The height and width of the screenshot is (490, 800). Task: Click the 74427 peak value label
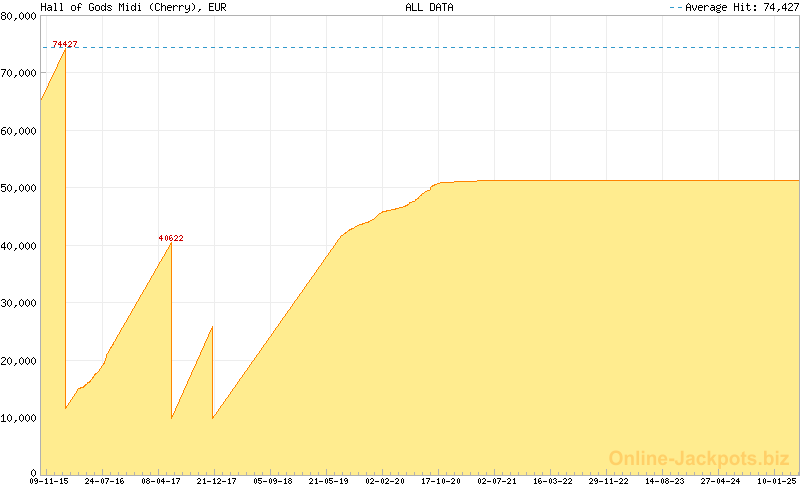pyautogui.click(x=65, y=44)

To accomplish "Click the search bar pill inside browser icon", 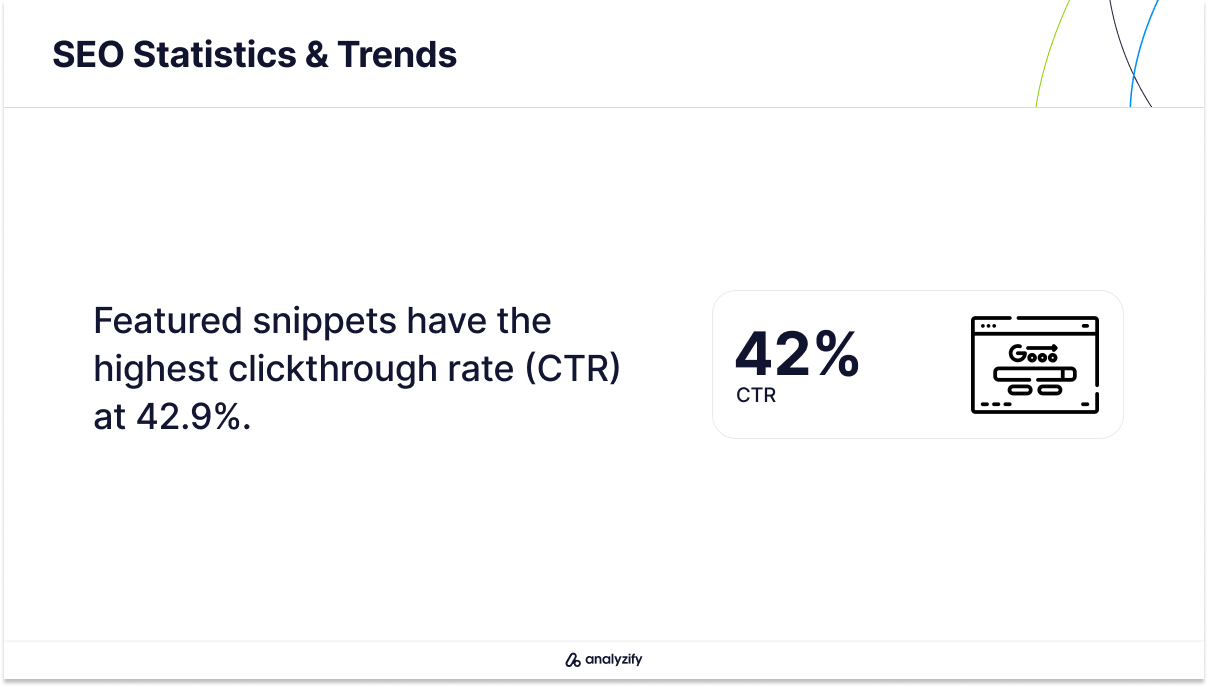I will (x=1036, y=373).
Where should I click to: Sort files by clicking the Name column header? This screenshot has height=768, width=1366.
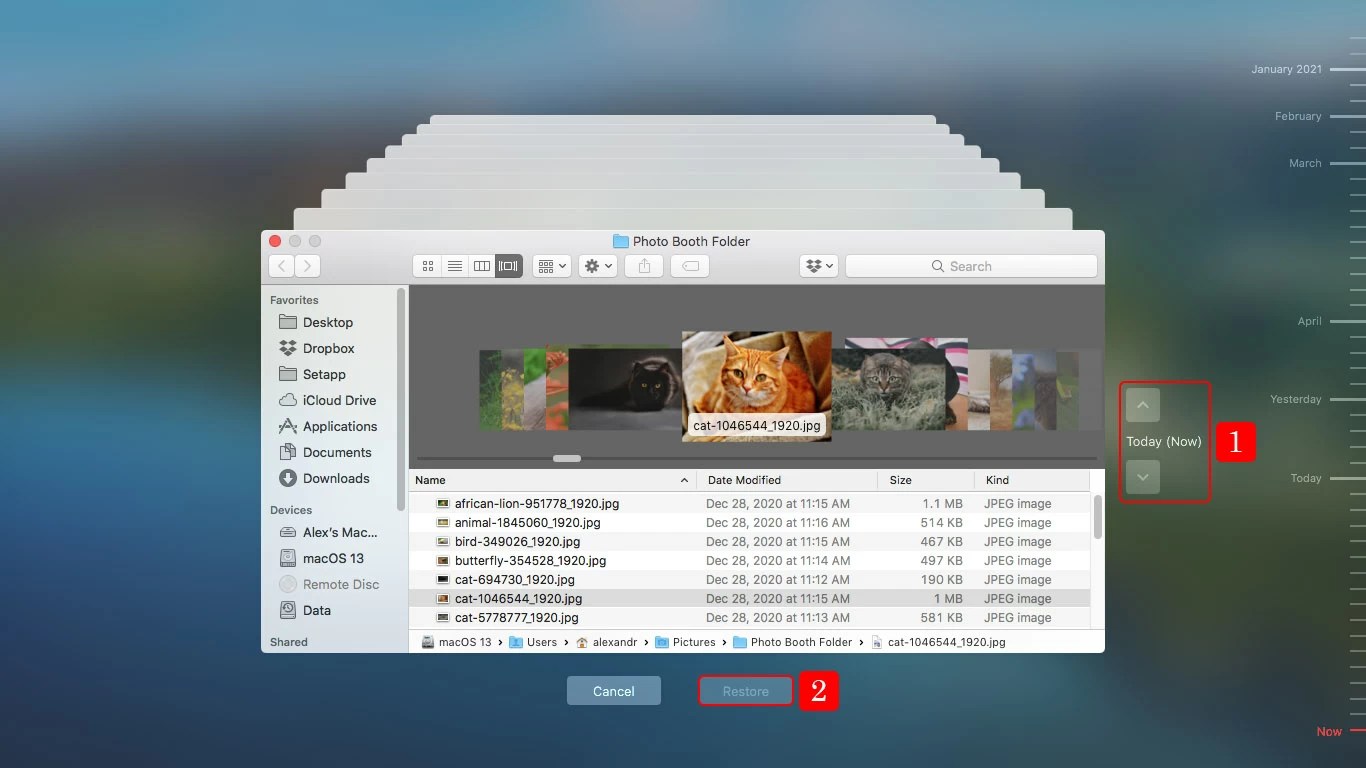pyautogui.click(x=430, y=480)
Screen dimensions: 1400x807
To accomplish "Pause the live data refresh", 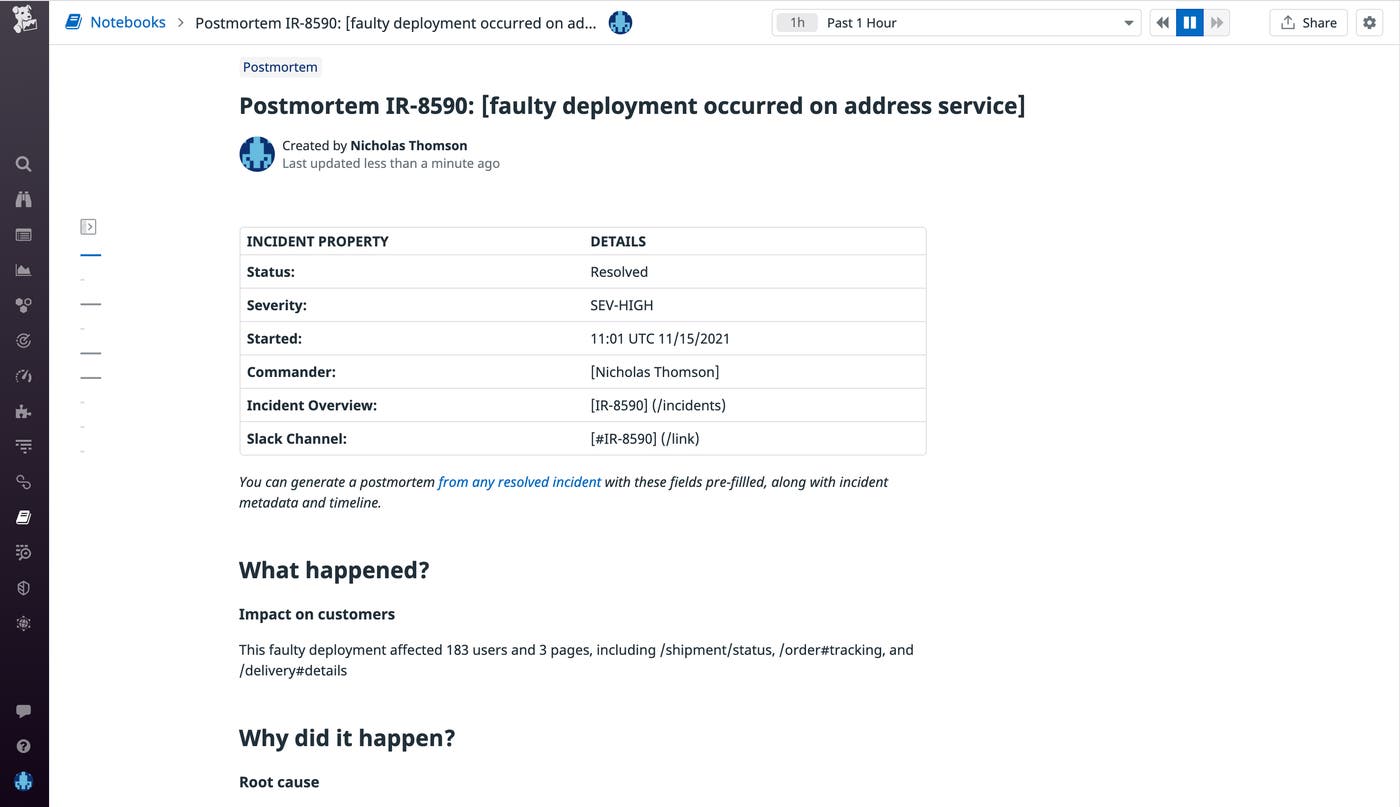I will coord(1189,22).
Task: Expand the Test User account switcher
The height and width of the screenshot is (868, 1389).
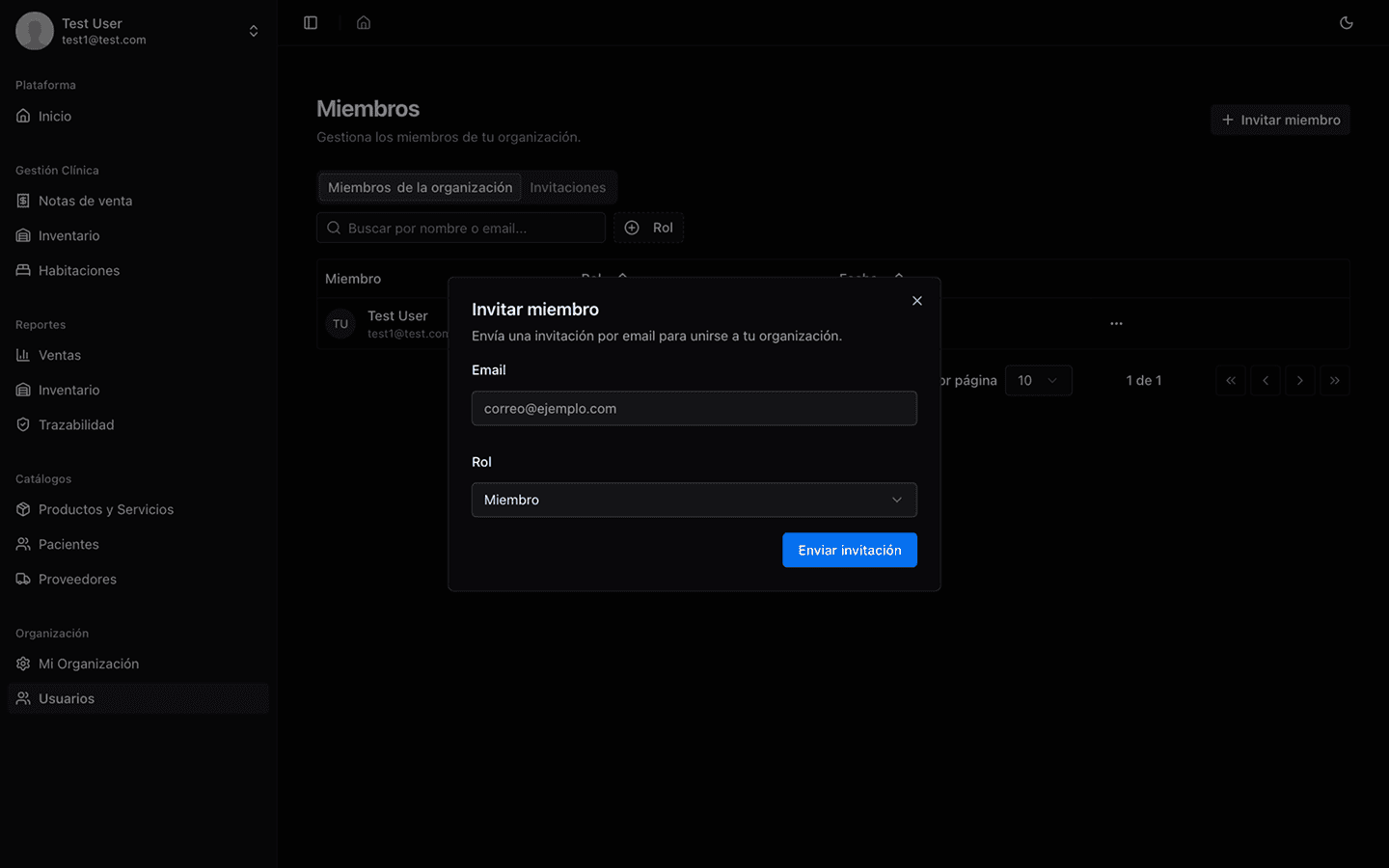Action: (253, 31)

*Task to carry out*
Starting at the line that contains "Task: Expand the Test User account switcher", write out every line through the end of the entries above exactly, and omit the pictures.

*Expected output*
Task: Expand the Test User account switcher
The height and width of the screenshot is (868, 1389).
Action: (253, 31)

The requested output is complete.